Screenshot grounding data -

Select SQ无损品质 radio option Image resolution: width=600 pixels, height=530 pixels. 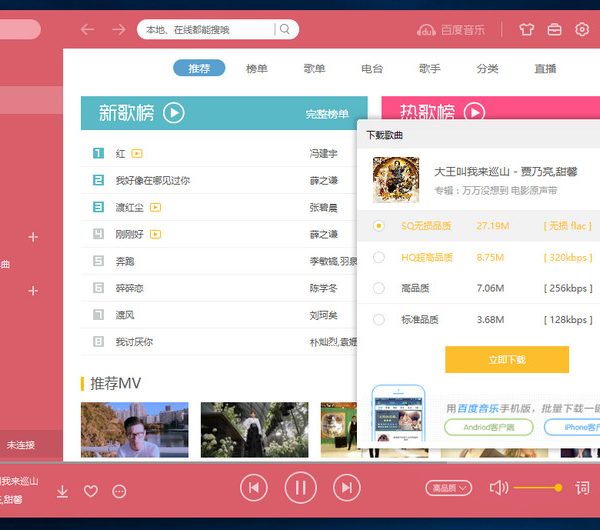tap(379, 226)
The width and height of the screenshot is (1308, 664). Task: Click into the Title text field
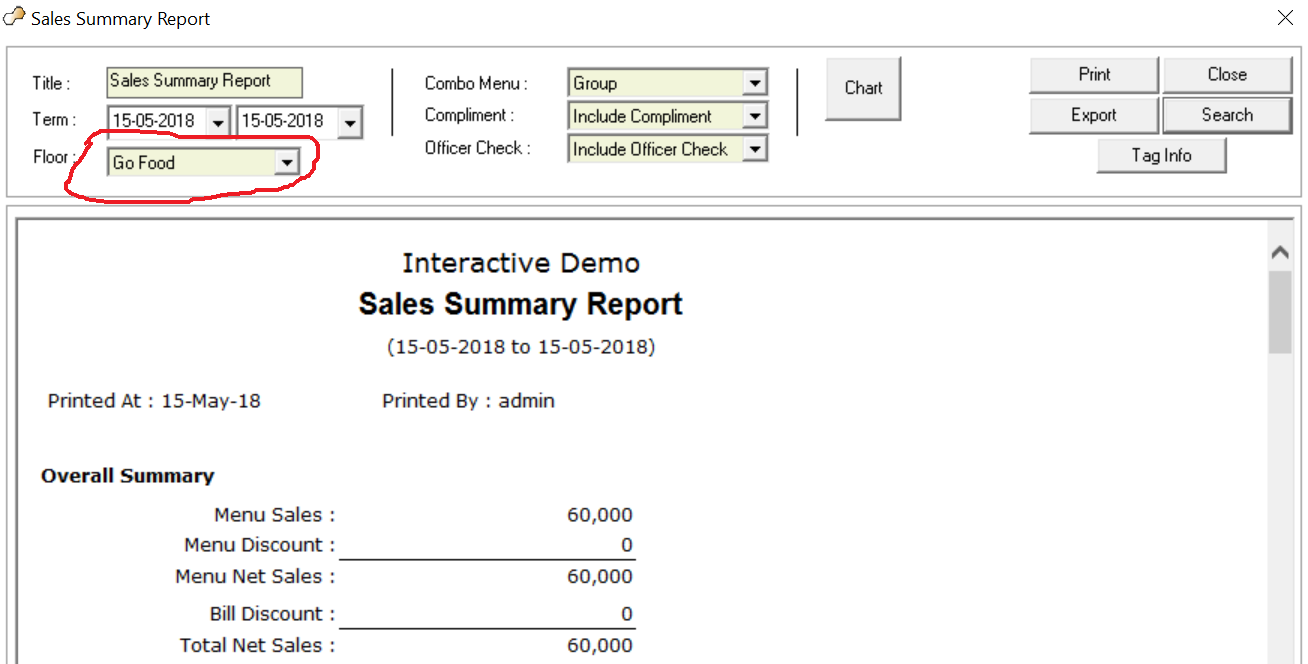click(204, 82)
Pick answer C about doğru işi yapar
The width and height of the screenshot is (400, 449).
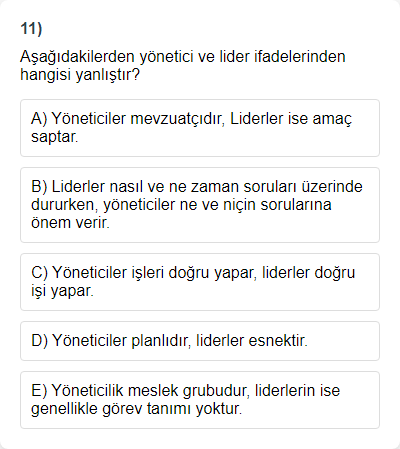(200, 282)
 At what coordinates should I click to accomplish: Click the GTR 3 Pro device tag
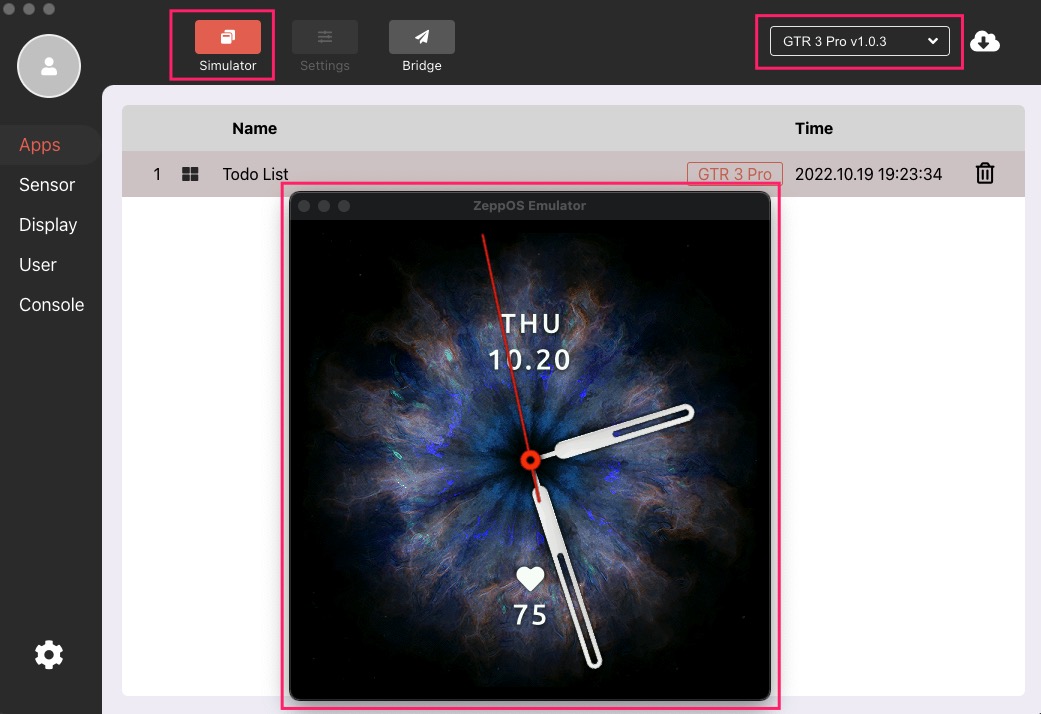[734, 174]
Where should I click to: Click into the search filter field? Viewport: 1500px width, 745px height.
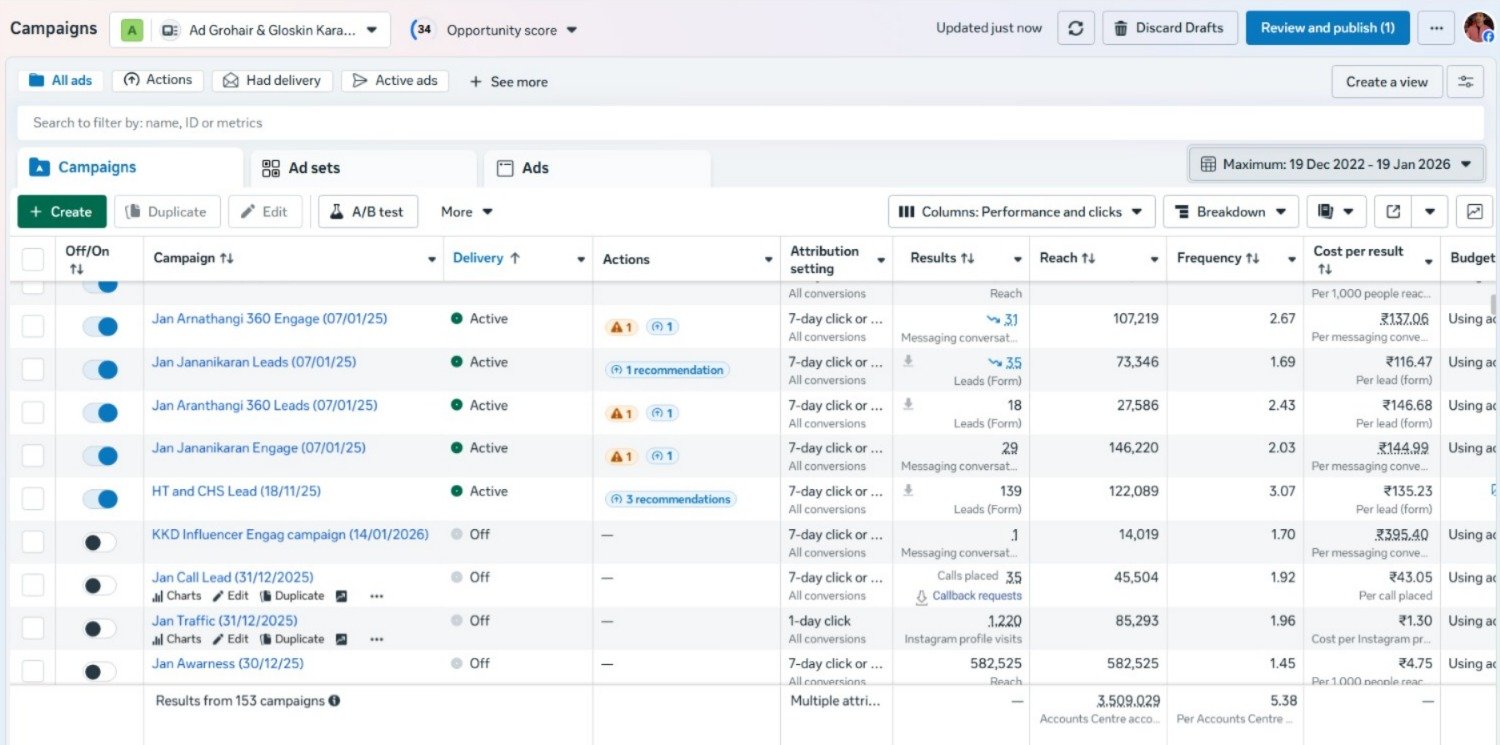click(x=750, y=123)
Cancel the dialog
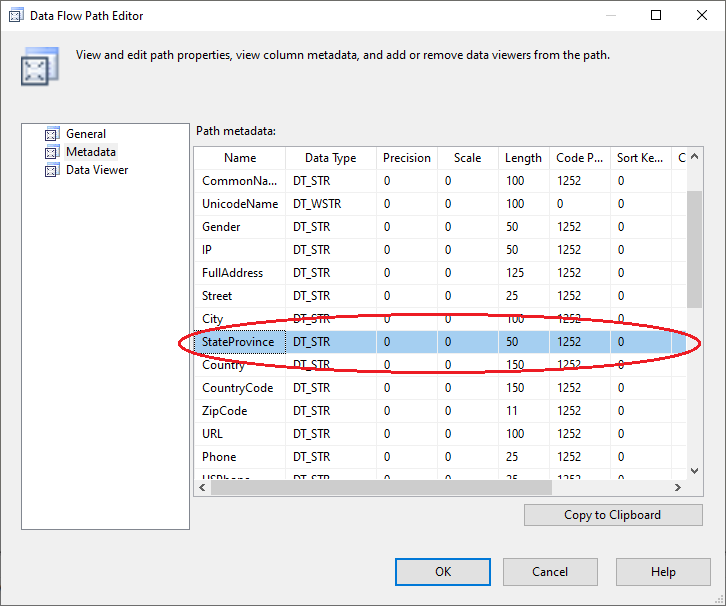This screenshot has width=726, height=606. click(550, 572)
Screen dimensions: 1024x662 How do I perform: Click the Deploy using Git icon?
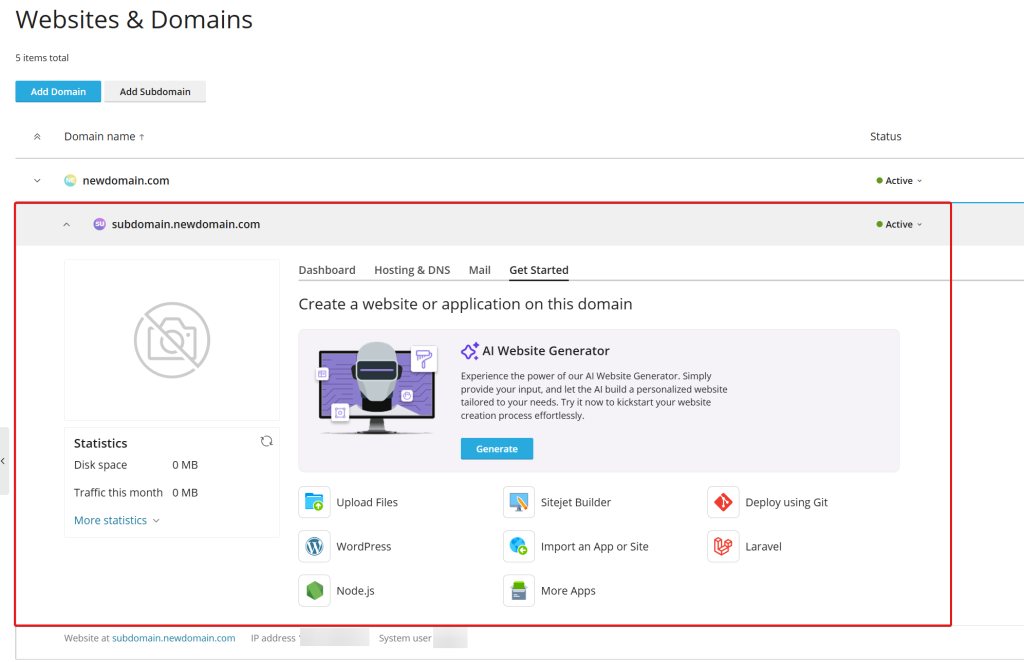[723, 502]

EXERCISE GOAL -
The lines from the one containing "The width and height of the screenshot is (1308, 664)." through the last line of the entries are to be copied exactly, both ends included, and the pictures are to be omitted.

ANSWER SPACE -
The width and height of the screenshot is (1308, 664). Task: Click into the Title text field
click(204, 82)
Pick answer C about doğru işi yapar
The width and height of the screenshot is (400, 449).
(200, 282)
 At what coordinates should I click to accomplish: Click the GTR 3 Pro device tag
[734, 174]
Where should I click to: Click into the search filter field? Viewport: 1500px width, 745px height.
click(x=750, y=123)
Cancel the dialog
This screenshot has width=726, height=606. click(550, 572)
Screen dimensions: 1024x662 How do I perform: Click the Deploy using Git icon?
[723, 502]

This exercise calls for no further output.